Zootopia is the story of a large, metropolitan city where everyone lives in peace and harmony. Tolerance and diversity are hallmarks of this great city. Hope abounds in this land of talking animals because it’s a place where, “You can be anything!” Zootopia is peaceful because after thousands of years of evolution, carnivores no longer eat other animals. Everyone lives in peace. The prophet Isaiah’s vision that “The wolf will live with the lamb, and the leopard will lie down with the goat” seems to be fulfilled in Disney’s latest movie.
But utopias are never what they seem. Conflicts boil underneath the surface of Zootopia. Despite Zootopia’s optimistic message, Zootopians have to deal with very real problems of stereotypes and scapegoating. Identity in Zootopia is formed in a manner all too familiar to us humans. Largely through stereotyping, the animals in Zootopia create identity in opposition to other animals.
For example, the hero of the movie, Judy Hopps, dreams of being a police officer so that she can “make the world a better places.” But Judy has a problem: She’s a cute little bunny – definitely not the stereotypical police material of Zootopia. That job is reserved for larger male animals like lions, elephants, and buffalo. No bunny has ever joined the police force of Zootopia. Judy is different from her male counterparts in almost every way.
But Judy has an even bigger problem. Immediately as she joins the force, she learns that despite looking for weeks, the police have failed to find 13 animals who were kidnapped. The police became frustrated. Their identity as good police officers was in question. The longer the search dragged on, the longer they risked being viewed as failures at their job. Their frustration needed an outlet, so it was channeled onto Judy. Within her first day on the job, she became their scapegoat. They humiliated her and tore her down emotionally, making her question why she ever thought she could be a police officer.
Why did the police act this way? Not because they were evil, but because in the world of Zootopia, animals act in very human ways. When internal frustration threatens our group identity and cohesion, our frustration finds an outlet in the form of a scapegoat, who is marked by stereotypical differences. Judy didn’t fit the “norm” of the police department, so she was a convenient scapegoat for the larger group. The anthropologist RenĂ© Girard claims in his book The Scapegoat that, “The further one is from normal social status of whatever kind, the greater the risk of persecution. This is easy to see in relation to those at the bottom of the social ladder.”

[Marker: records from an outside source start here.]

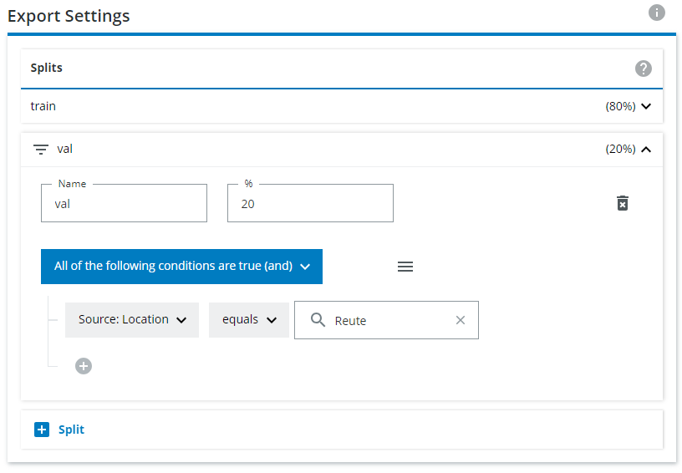Click the Split link to add split
The image size is (682, 473).
tap(71, 430)
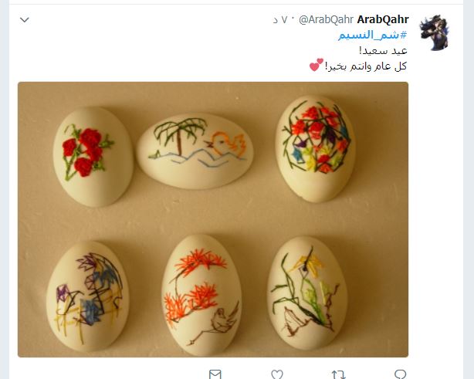This screenshot has width=474, height=379.
Task: Open the tweet options chevron menu
Action: pyautogui.click(x=25, y=20)
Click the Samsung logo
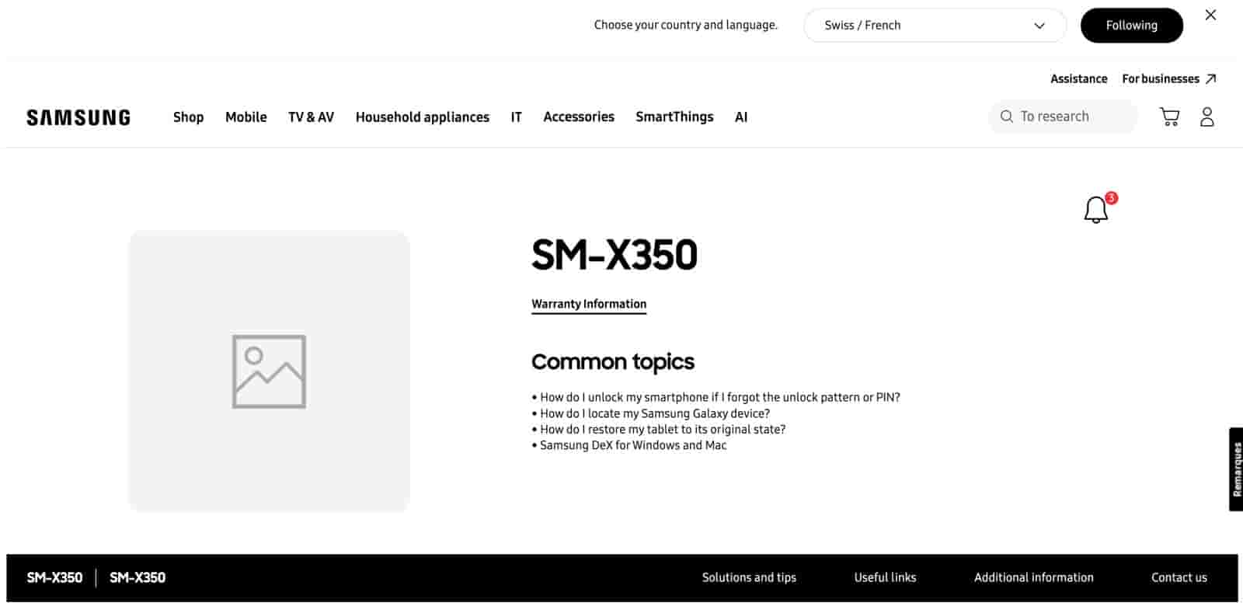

Judy’s problems are a microcosm of the bigger issues facing Zootopia. Ninety percent of Zootopians are herbivores, leaving carnivores with just ten percent of the population. Judy is at the bottom of the social ladder in the police department, so she became their scapegoat. In a similar way, when it comes to the total population, carnivores are at the bottom of the social ladder, so they are easy targets for becoming cultural scapegoats.
The villain of Zootopia is a high-ranking politician who manipulates the conflicts already present among herbivore Zootopians by channeling their fears against the innocent carnivores. The villain explicitly describes the essence of scapegoating by stating that her people need to “unite against a common enemy.”
Zootopia exposes the process of scapegoating, but more importantly, it reveals the solution to scapegoating. The solution begins with awareness that it’s not only evil, nasty villains who scapegoat; good people scapegoat, too.
At one point, Judy Hopps, the great hero of Zootopia, unintentionally becomes caught up in the fearful scapegoating fervor that permeates the city. She gives a speech that emboldens those fears by supporting the idea that carnivores have become a threat to Zootopia’s peace, security, and way of life.
Judy shows that good people, even our greatest heroes, can easily participate in scapegoating. Whenever good people try to make the world a better place by blaming, marginalizing, or excluding another group of people, we are caught up in the evil act of scapegoating.
After her speech, Judy looked into the face of one of her potential scapegoats, and in that face she saw the pain that her speech caused to this innocent animal. What makes Judy a true hero is that she became aware that she had become a scapegoater.
That’s when Judy began the spiritual practice of repentance. She discovered that in trying to make the world a better place, she got lured into an act of scapegoating. Judy felt a sense of shame and guilt, but she didn’t get stuck there. True repentance comes from changing the way we relate to others. True repentance moves us away from scapegoating others towards acts of reconciliation and love.
Near the end of Zootopia, Judy implies that love overcame the evil of scapegoating. Love moved Judy beyond stereotypes and scapegoating to accepting others just as they are.
Zootopia has been criticized as a movie that promotes stereotyping, but I don’t think that criticism is fair. Zootopia doesn’t promote stereotyping or scapegoating; rather, shows the ways in which even good people can stereotype and scapegoat others.
And in doing so, it reveals the way that love can make the world a better place.